Act of tracking down the source of nuclear material used in a nuclear explosion

Nuclear attribution is the process of tracing the origin of nuclear material that has been used in a nuclear explosion. The problem is not necessarily a straightforward one, for it may be possible to obtain nuclear precursors through the black market, and therefore relatively anonymously. Attribution to the source is desirable due to the trend of nuclear proliferation. Nuclear capability has expanded from only a couple of states, to where a terrorist group could make a bomb with only partial state backing. The United States has demonstrated its interest in nuclear attribution by passing the Nuclear Forensics and Attribution Act, which calls for the development of attribution capabilities.

== Nuclear Forensics ==
A primary method used in nuclear attribution is nuclear forensics. The first step in this process is field work. Radiation levels can be quickly determined in the field using dosimetry. Reports from local survivors help provide visual evidence. The early data from the field, in addition to seismic data, can be used to establish that the bomb was actually nuclear and estimate its yield.

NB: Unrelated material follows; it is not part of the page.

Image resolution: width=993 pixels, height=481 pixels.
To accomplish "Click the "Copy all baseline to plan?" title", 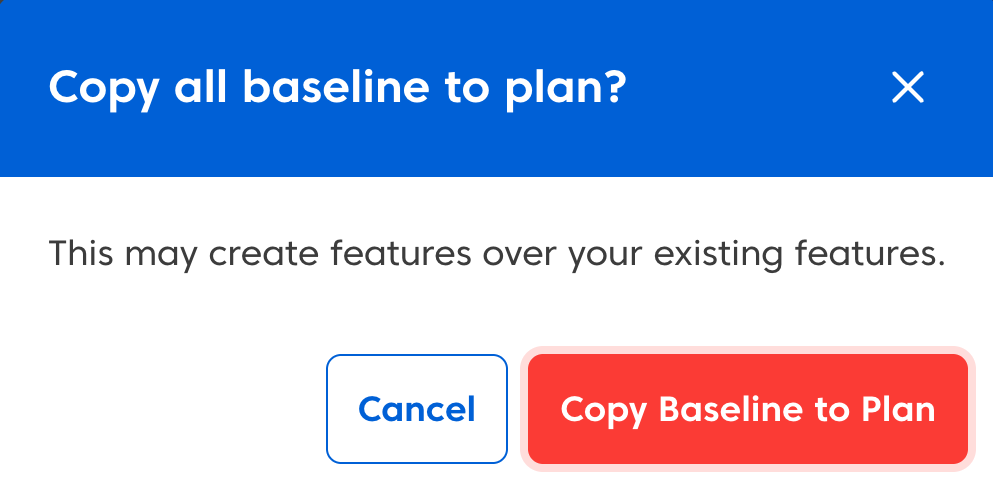I will (337, 88).
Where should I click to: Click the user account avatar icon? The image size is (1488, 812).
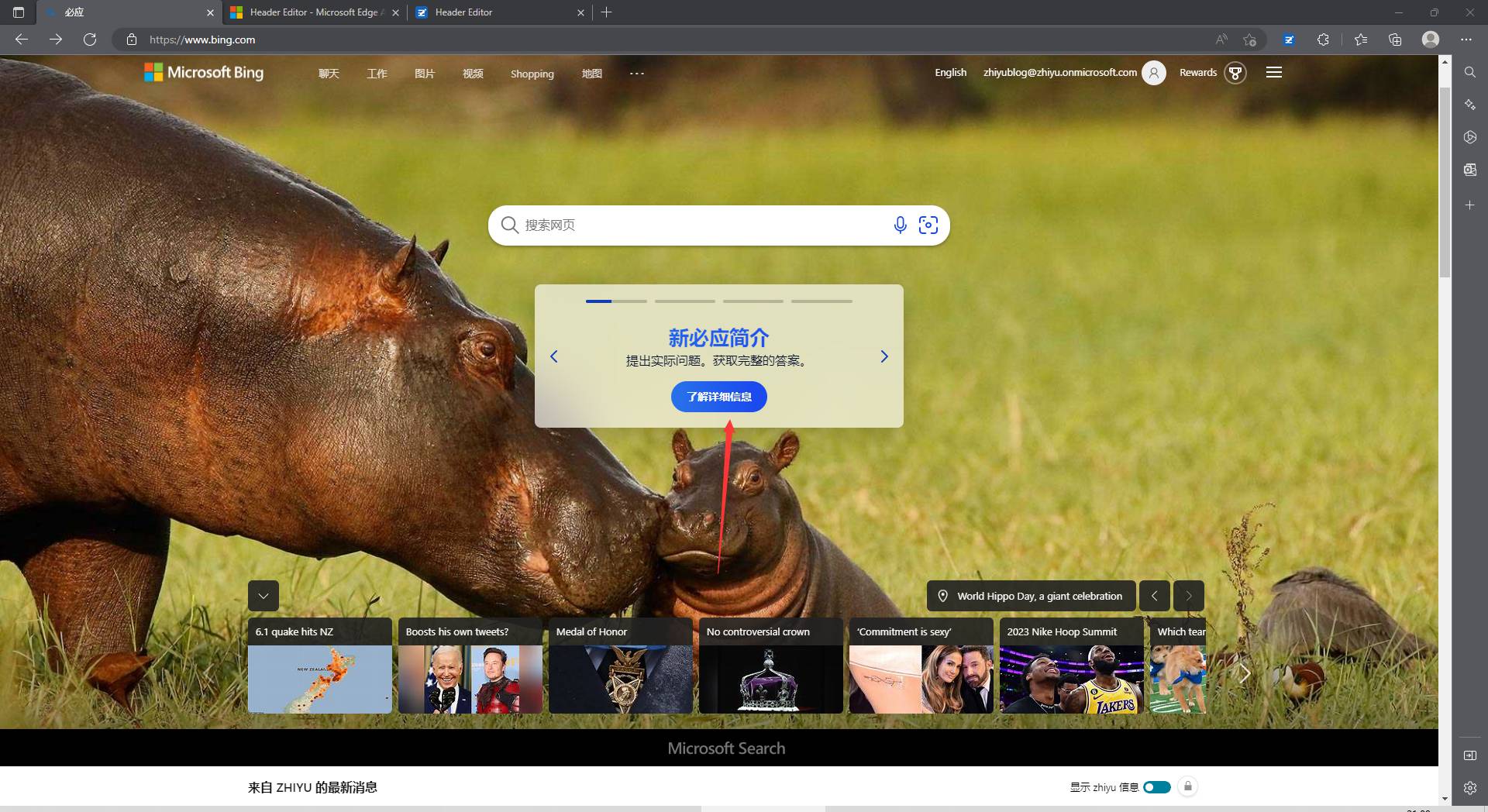[1153, 73]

The gathered samples will be shipped to laboratories and analyzed using isotope analysis and other methods. The isotopic signature can then be compared with known isotopic data and the likely history of the nuclear material can be pieced together.

== Intelligence ==
Another aspect of nuclear attribution is the use of law enforcement and intelligence. This involves the monitoring of lost nuclear material, as well as known or suspected enrichment facilities. The latter is often done with satellite imagery. This data can be compared with the forensic evidence to increase the probability of accuracy.

== Problems ==
The goal of nuclear attribution is to pinpoint the source of nuclear material with a credible level of accuracy. This faces a number of practical difficulties. First is that the lab work relies on comparing gathered samples to samples that have already been analyzed. Until there is significant international cooperation to develop a database, it will be difficult to specifically determine the source of the nuclear material. Analysis may consist more of places that are likely not to be the source, than specifically where it is from. This will reduce its usefulness to political leaders who have to make quick decisions. Collecting the samples themselves will be difficult in the event of a nuclear explosion. The local infrastructure will likely be overwhelmed and may not be able to respondly quickly enough to gather fresh data. The environment will likely also be highly radioactive, especially if a dirty bomb is used. Getting trained humans on site could be prohibitively difficult. Another problem is that the process of nuclear attribution takes time. Political pressure could dictate a response from leaders far before the months it may take to conduct a full analysis of the source material.